DIRECTIONS =>
Echo the lines of the entries below verbatim, starting at the line that contains "Task: Click the" and ending at the line that contains "Action: point(390,1146)", both included. Leave the pictures out of your reply.

RECORDS SUPPLIED =>
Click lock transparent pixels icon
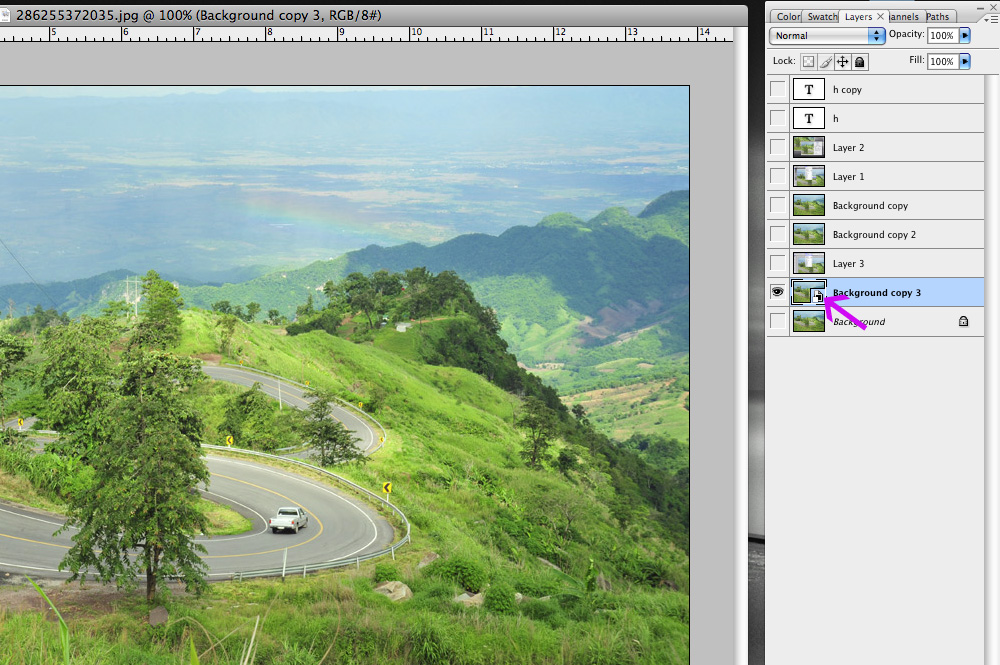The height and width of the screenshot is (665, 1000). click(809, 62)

* * *

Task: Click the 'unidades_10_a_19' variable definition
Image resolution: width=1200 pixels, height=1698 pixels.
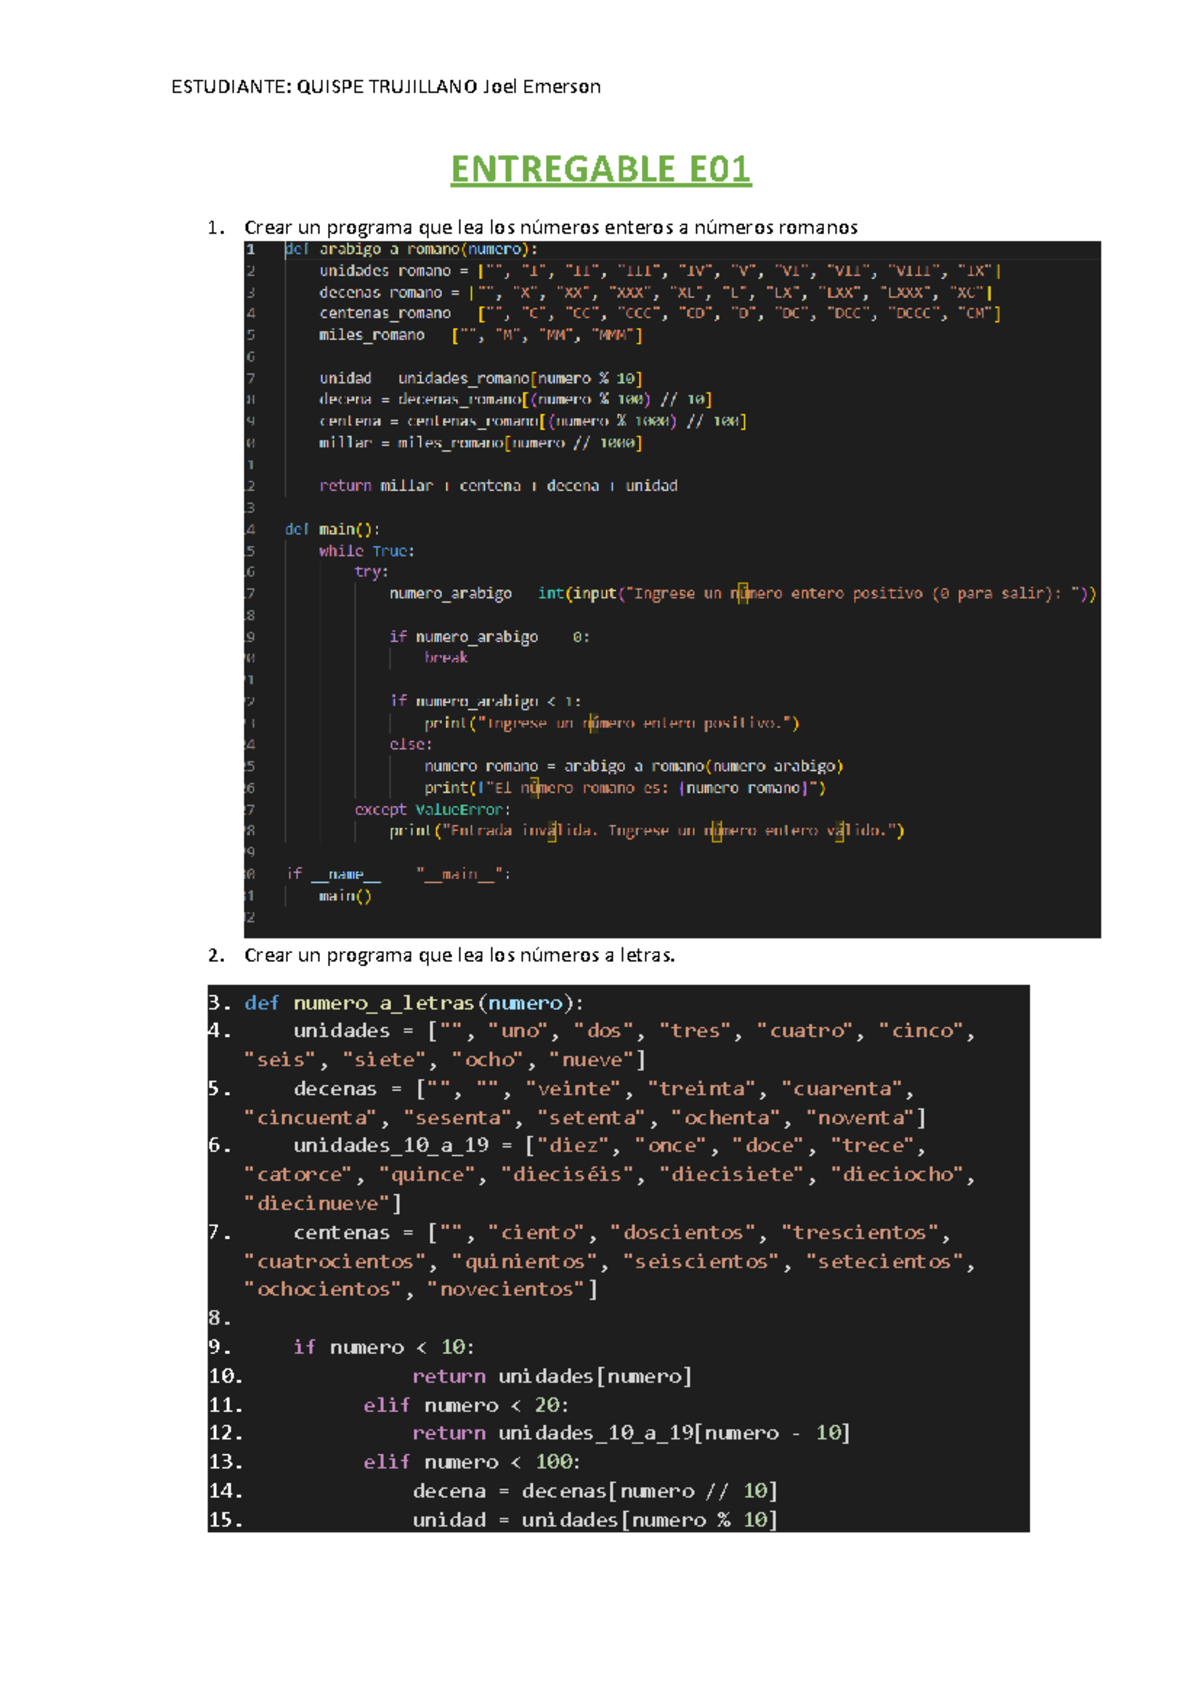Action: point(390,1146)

OUTPUT OF THE TASK =>
Task: Click the 'unidades_10_a_19' variable definition
Image resolution: width=1200 pixels, height=1698 pixels.
Action: point(390,1146)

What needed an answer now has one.